What to do | When you reach the records below, repeat each one exactly as written.

Data provided |
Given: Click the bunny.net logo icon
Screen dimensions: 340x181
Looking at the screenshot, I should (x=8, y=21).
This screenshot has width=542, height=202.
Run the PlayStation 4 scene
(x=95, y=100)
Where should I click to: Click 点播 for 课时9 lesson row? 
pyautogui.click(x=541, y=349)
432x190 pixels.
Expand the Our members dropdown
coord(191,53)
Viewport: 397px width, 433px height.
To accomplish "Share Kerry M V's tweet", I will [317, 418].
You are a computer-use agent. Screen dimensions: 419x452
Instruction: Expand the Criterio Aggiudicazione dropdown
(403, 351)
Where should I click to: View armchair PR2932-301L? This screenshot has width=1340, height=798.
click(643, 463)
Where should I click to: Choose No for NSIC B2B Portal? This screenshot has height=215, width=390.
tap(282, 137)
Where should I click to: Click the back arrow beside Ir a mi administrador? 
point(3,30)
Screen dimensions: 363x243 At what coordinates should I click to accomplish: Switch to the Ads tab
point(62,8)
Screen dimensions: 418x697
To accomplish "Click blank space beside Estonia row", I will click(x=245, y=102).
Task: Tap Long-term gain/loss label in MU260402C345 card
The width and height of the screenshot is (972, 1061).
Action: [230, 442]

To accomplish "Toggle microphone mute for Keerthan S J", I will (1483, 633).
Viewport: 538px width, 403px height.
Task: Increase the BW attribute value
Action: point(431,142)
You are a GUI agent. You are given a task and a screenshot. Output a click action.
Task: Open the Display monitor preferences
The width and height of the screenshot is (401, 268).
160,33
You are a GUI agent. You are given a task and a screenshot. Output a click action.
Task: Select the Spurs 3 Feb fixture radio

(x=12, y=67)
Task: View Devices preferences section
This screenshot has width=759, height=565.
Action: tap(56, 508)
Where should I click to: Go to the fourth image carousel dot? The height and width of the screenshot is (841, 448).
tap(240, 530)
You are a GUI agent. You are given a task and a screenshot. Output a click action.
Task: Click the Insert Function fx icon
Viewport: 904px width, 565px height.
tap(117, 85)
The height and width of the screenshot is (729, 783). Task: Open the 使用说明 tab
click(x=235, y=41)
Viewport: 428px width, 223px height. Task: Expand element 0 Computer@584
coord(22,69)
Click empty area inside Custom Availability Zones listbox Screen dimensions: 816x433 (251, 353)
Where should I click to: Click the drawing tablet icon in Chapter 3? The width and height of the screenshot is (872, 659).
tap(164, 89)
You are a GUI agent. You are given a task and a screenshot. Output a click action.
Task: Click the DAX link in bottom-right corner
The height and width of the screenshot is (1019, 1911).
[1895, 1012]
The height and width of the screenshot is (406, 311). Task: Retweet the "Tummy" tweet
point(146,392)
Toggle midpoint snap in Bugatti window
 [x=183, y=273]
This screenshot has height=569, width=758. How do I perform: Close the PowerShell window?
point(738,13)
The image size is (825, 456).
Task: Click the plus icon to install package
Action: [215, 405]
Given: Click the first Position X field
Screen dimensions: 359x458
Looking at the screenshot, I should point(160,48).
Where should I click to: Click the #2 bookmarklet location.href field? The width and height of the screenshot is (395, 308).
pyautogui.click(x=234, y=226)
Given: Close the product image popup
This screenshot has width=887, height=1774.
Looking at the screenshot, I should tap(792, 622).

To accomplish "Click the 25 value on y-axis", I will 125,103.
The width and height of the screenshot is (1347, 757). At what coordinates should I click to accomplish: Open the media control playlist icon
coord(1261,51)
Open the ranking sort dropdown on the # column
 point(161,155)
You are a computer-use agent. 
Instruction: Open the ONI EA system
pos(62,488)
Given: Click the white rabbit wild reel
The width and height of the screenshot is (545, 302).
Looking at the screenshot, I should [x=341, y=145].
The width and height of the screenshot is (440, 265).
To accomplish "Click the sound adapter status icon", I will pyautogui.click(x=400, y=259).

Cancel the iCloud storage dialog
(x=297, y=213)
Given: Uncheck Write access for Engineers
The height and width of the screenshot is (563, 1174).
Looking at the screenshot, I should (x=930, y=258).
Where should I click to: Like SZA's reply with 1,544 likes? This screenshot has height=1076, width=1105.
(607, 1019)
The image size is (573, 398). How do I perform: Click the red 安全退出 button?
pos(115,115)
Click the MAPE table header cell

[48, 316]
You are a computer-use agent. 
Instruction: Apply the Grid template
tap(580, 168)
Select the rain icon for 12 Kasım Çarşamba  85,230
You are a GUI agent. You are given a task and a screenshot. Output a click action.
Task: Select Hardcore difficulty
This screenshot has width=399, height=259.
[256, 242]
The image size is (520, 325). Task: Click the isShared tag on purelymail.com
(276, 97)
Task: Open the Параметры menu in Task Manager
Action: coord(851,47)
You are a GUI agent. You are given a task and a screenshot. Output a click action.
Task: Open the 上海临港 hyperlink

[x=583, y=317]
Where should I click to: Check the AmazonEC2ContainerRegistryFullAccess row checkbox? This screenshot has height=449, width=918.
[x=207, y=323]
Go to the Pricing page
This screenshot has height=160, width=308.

Output of the task |
Given: Click the bunny.net logo icon
Screen dimensions: 340x181
Looking at the screenshot, I should (x=8, y=21).
This screenshot has width=542, height=202.
Run the PlayStation 4 scene
(x=95, y=100)
Where should I click to: Click 点播 for 课时9 lesson row? 
pyautogui.click(x=541, y=349)
432x190 pixels.
Expand the Our members dropdown
coord(191,53)
Viewport: 397px width, 433px height.
To accomplish "Share Kerry M V's tweet", I will [317, 418].
You are a computer-use agent. Screen dimensions: 419x452
Instruction: Expand the Criterio Aggiudicazione dropdown
(403, 351)
Where should I click to: View armchair PR2932-301L? This screenshot has width=1340, height=798.
click(643, 463)
Where should I click to: Choose No for NSIC B2B Portal? This screenshot has height=215, width=390.
tap(282, 137)
Where should I click to: Click the back arrow beside Ir a mi administrador? 
point(3,30)
Screen dimensions: 363x243 At what coordinates should I click to accomplish: Switch to the Ads tab
point(62,8)
Screen dimensions: 418x697
To accomplish "Click blank space beside Estonia row", I will click(x=245, y=102).
Task: Tap Long-term gain/loss label in MU260402C345 card
The width and height of the screenshot is (972, 1061).
Action: [230, 442]

To accomplish "Toggle microphone mute for Keerthan S J", I will (1483, 633).
Viewport: 538px width, 403px height.
Task: Increase the BW attribute value
Action: point(431,142)
You are a GUI agent. You are given a task and a screenshot. Output a click action.
Task: Open the Display monitor preferences
The width and height of the screenshot is (401, 268).
160,33
You are a GUI agent. You are given a task and a screenshot. Output a click action.
Task: Select the Spurs 3 Feb fixture radio

(x=12, y=67)
Task: View Devices preferences section
This screenshot has width=759, height=565.
Action: tap(56, 508)
Where should I click to: Go to the fourth image carousel dot? The height and width of the screenshot is (841, 448).
tap(240, 530)
You are a GUI agent. You are given a task and a screenshot. Output a click action.
Task: Click the Insert Function fx icon
Viewport: 904px width, 565px height.
tap(117, 85)
The height and width of the screenshot is (729, 783). Task: Open the 使用说明 tab
click(x=235, y=41)
Viewport: 428px width, 223px height. Task: Expand element 0 Computer@584
coord(22,69)
Click empty area inside Custom Availability Zones listbox Screen dimensions: 816x433 (251, 353)
Where should I click to: Click the drawing tablet icon in Chapter 3? The width and height of the screenshot is (872, 659).
tap(164, 89)
You are a GUI agent. You are given a task and a screenshot. Output a click action.
Task: Click the DAX link in bottom-right corner
The height and width of the screenshot is (1019, 1911).
[1895, 1012]
The height and width of the screenshot is (406, 311). Task: Retweet the "Tummy" tweet
point(146,392)
Toggle midpoint snap in Bugatti window
 [x=183, y=273]
This screenshot has height=569, width=758. How do I perform: Close the PowerShell window?
point(738,13)
The image size is (825, 456).
Task: Click the plus icon to install package
Action: [215, 405]
Given: Click the first Position X field
Screen dimensions: 359x458
Looking at the screenshot, I should point(160,48).
Where should I click to: Click the #2 bookmarklet location.href field? The width and height of the screenshot is (395, 308).
pyautogui.click(x=234, y=226)
Given: Close the product image popup
This screenshot has width=887, height=1774.
Looking at the screenshot, I should tap(792, 622).

To accomplish "Click the 25 value on y-axis", I will 125,103.
The width and height of the screenshot is (1347, 757). At what coordinates should I click to accomplish: Open the media control playlist icon
coord(1261,51)
Open the ranking sort dropdown on the # column
 point(161,155)
You are a computer-use agent. 
Instruction: Open the ONI EA system
pos(62,488)
Given: Click the white rabbit wild reel
The width and height of the screenshot is (545, 302).
Looking at the screenshot, I should [x=341, y=145].
The width and height of the screenshot is (440, 265).
To accomplish "Click the sound adapter status icon", I will pyautogui.click(x=400, y=259).

Cancel the iCloud storage dialog
(x=297, y=213)
Given: Uncheck Write access for Engineers
The height and width of the screenshot is (563, 1174).
Looking at the screenshot, I should (x=930, y=258).
Where should I click to: Like SZA's reply with 1,544 likes? This screenshot has height=1076, width=1105.
(607, 1019)
The image size is (573, 398). How do I perform: Click the red 安全退出 button?
pos(115,115)
Click the MAPE table header cell

[48, 316]
You are a computer-use agent. 
Instruction: Apply the Grid template
tap(580, 168)
Select the rain icon for 12 Kasım Çarşamba  85,230
You are a GUI agent. You are given a task and a screenshot. Output a click action.
Task: Select Hardcore difficulty
This screenshot has width=399, height=259.
[256, 242]
The image size is (520, 325). Task: Click the isShared tag on purelymail.com
(276, 97)
Task: Open the Параметры menu in Task Manager
Action: coord(851,47)
You are a GUI agent. You are given a task and a screenshot. Output a click action.
Task: Open the 上海临港 hyperlink

[x=583, y=317]
Where should I click to: Check the AmazonEC2ContainerRegistryFullAccess row checkbox? This screenshot has height=449, width=918.
[x=207, y=323]
Go to the Pricing page
This screenshot has height=160, width=308.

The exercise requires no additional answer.